Taurus Model 1911SS

I've been in the shooting sports for a long time, and I can remember that in Bullseye 2700 matches (.22, centerfire and .45), the .45 auto was the gun of choice for two of the three stages--even though it lacked many features that some considered mandatory for shooting at paper targets.

Folks who made serious target shooting a passion had to spend extra money accurizing their 1911s with heavy-duty barrel bushings, trigger jobs and adjustable target sights.

It couldn't be more different today. Modern manufacturing techniques such as CNC machining have made accurate 1911s the norm--at a cost that makes many of them accessible to all. However, there are always shooters who want more, and to answer that demand, companies such as Taurus are turning out what I call custom-production guns at a reasonable cost.

Case in point is the Taurus Model 1911 line--with 19 custom features in a half-dozen variations and in the case of the 1911SS retailing for less than $900.

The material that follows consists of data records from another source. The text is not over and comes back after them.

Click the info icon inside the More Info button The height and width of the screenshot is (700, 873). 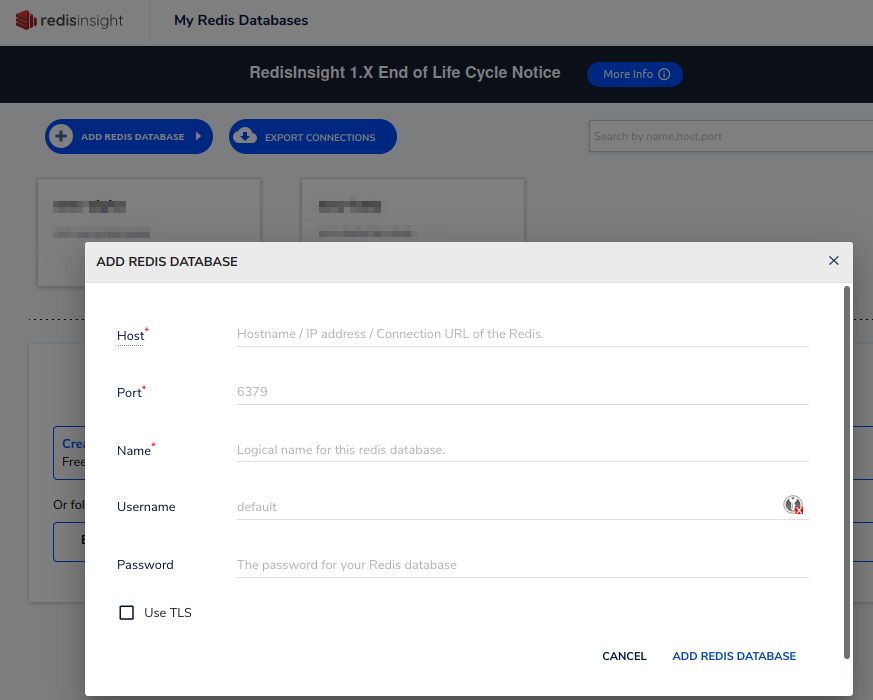pyautogui.click(x=664, y=74)
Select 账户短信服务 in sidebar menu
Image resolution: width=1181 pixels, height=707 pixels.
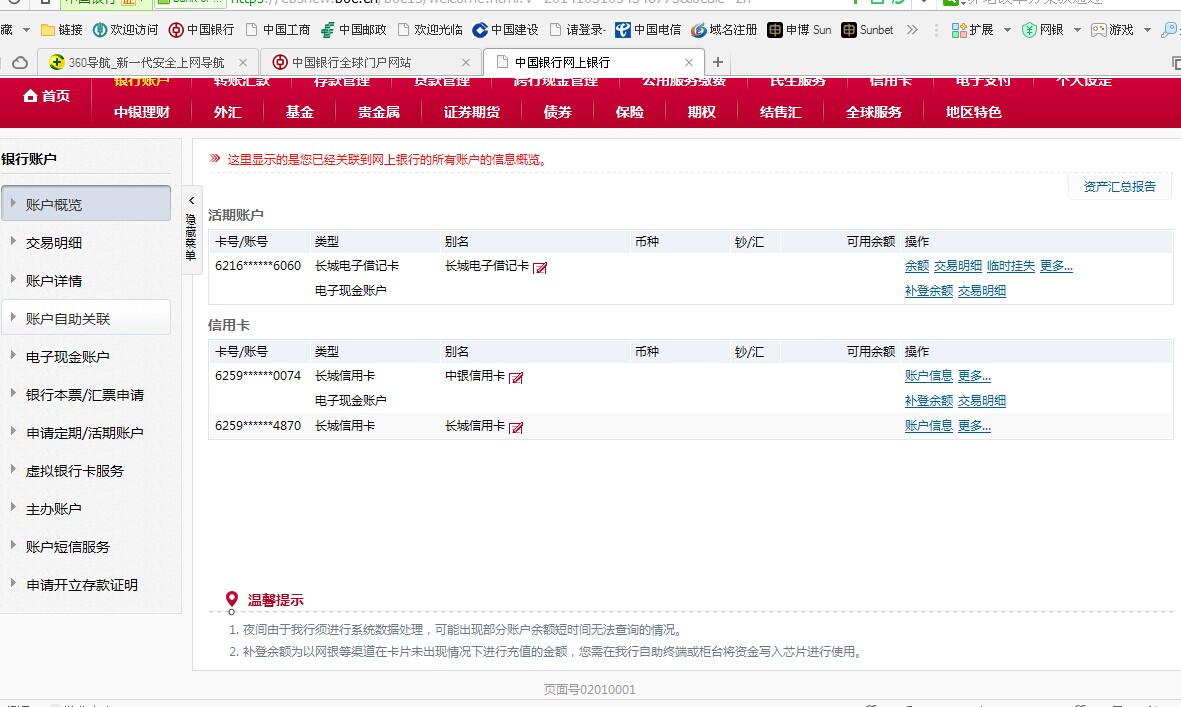tap(67, 546)
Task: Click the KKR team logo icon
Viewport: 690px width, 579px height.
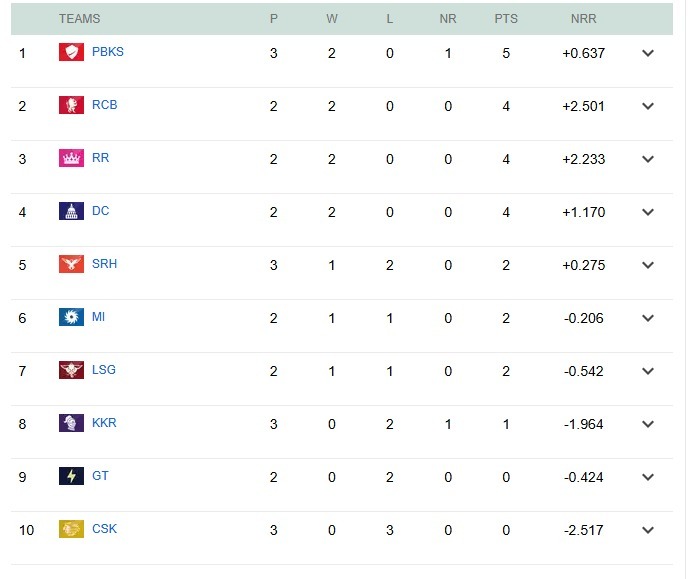Action: [71, 423]
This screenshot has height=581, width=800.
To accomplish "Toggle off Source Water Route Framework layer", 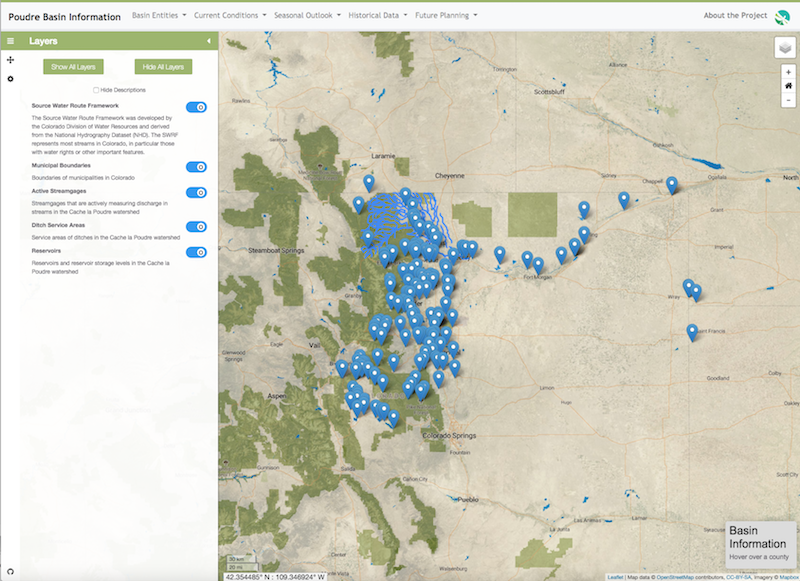I will (x=196, y=107).
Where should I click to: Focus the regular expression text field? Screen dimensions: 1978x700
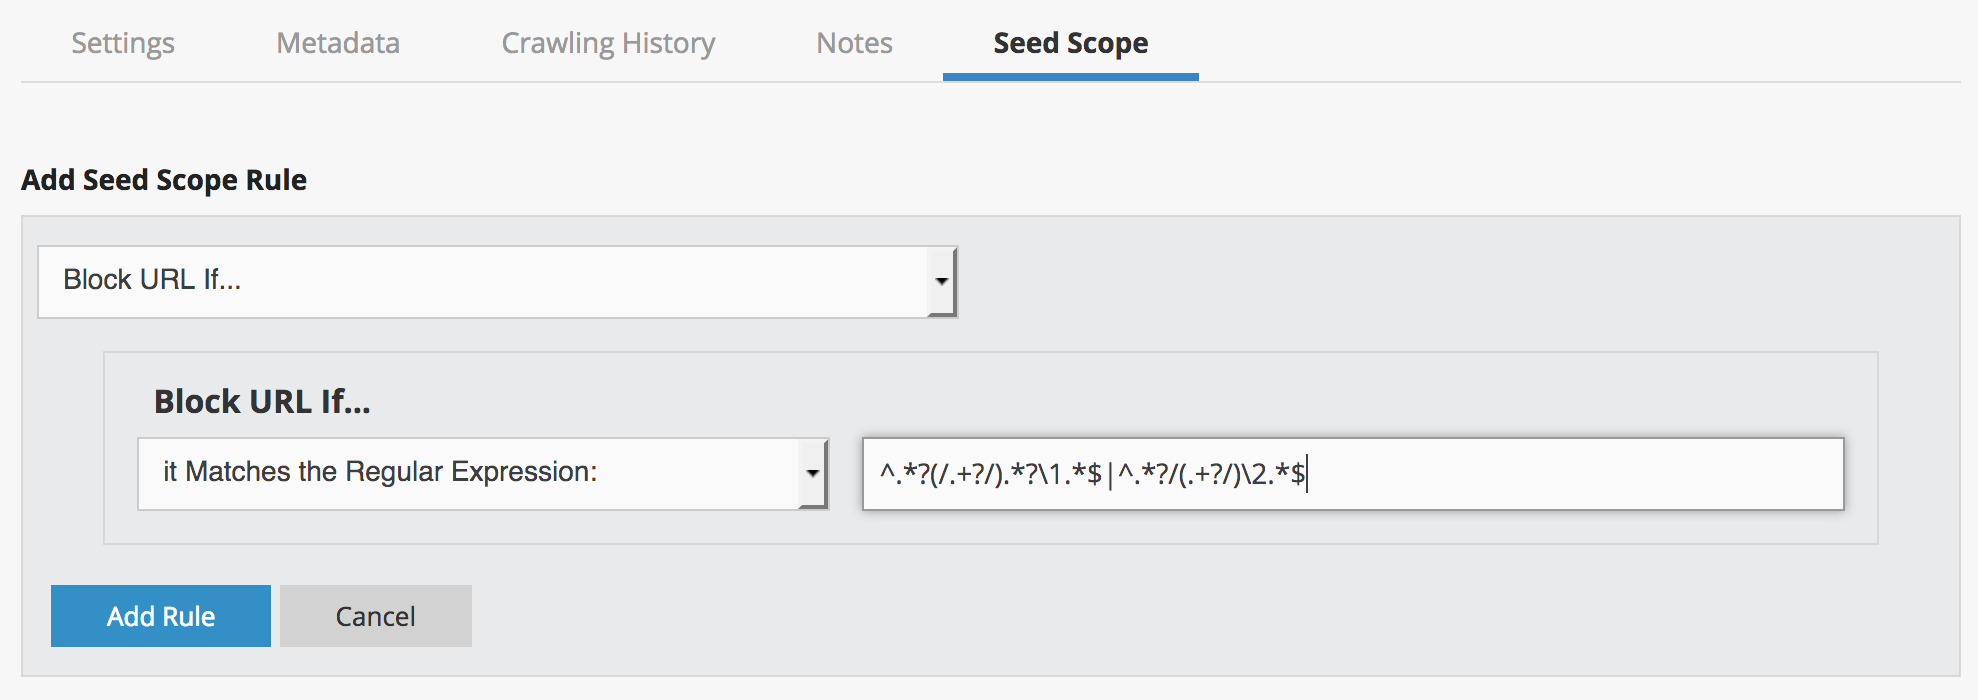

All the Taurus Model 1911s are full-size, single-action pistols with five-inch barrels. Within that platform your choices include with or without Picatinny rail; standard or alloy frame; blue, stainless steel, duotone blue and a blue/gray combination on the alloy frame; and checkered black or Bull's Head walnut grips.

They range in weight from 33.6 ounces for the alloy version to 39.4 ounces for steel gun with Picatinny rail. All come with two eight-round magazines.

The stainless-steel version I tested checked in at 38 ounces with its hammer-forged ordnance-grade steel frame, slide and barrel--all of which carry matching serial numbers.

The matte-finished slide has a Novak twin-dot rear sight assembly and a single-dot front sight blade, and it sports front and rear grasping grooves. The pistol employs a full-length guide rod and reverse plug for dependable operation. The barrel is custom fitted and is matched up with a gauged bushing, and like the rest of the gun the slide-to-frame fitting is done by hand.

It just keeps getting better. For flawless feeding, the barrel has a polished feed ramp and barrel throat. The ejection port is lowered and flared, and the gun incorporates a massive internal extractor and ejector. In testing, the Model 1911 fed and ejected various ammunition designs and power levels with aplomb.

Taurus' Model 1911 has an extended tang and a large, positive ambi safety that extends halfway the width of the checkered black grips.

The trigger guard, mainspring housing and frontstrap are all checkered at 30 lines per inch. I would have preferred the front of the guard be checkered instead of the bottom.

The gun comes with an ambi safety that is somewhat larger than most (which I like); it extends toward the muzzle almost half the width of the grips. Both sides of the safety had a solid feel to them and had adequate detents that tell the shooter when the safety is engaged.

The magazine release has been extended for easy access over the grip panel, and it drops the magazine with quite a bit of enthusiasm. The magazine well has been beveled, and all magazines come standard with a sizable bumper or pad, assuring positive seating within the gun.

The beavertail safety incorporates a memory pad, although I found that it required a little more pressure to deactivate than most. All of the models come with a skeletonized and serrated trigger, which on my sample broke at four pounds with just a hint of slack. On a run of the mill gun, it would cost you about $200 to tune up a trigger to get it to the performance of the Taurus trigger.

The custom tuned trigger broke at four pounds, and the extended magazine release dropped mags from the funneled mag well smartly.

Ejection from the lowered, flared port was flawless, thanks to a robust extractor. The Model 1911 frame, slide and barrel have matching numbers and are hand-fitted.

The hammer is what they call "target" but looks like a variation of the Commander bobbed hammer. This hammer also has a neat secret. Incorporated within the hammer spur itself is the Taurus Security System, which upon engagement (just a turn of the key) prevents the hammer from being pulled back into the firing position--thus locking the gun from unauthorized use.

On the range, I was more than pleased. Combined with its weight, the gun handled a morning's shooting with ease, leaving this shooter and his hand relaxed on his way home. I especially enjoyed shooting the Winchester 185-grain full metal-jacket ammunition simply because its low velocity and lack of bite made this shooter look good over a solid rest.

So there you have it. Nineteen custom features (a $1,600 street value without the gun), and according to Taurus each gun is "hand-assembled, hand-mated and hand-fitted for a flawless fit, finish, functionality and accuracy." In the short time I've had the gun, that says it all.

The barrel on the Model 1911 is hand-fitted to a gauged bushing; the gun features a full-length guide rod.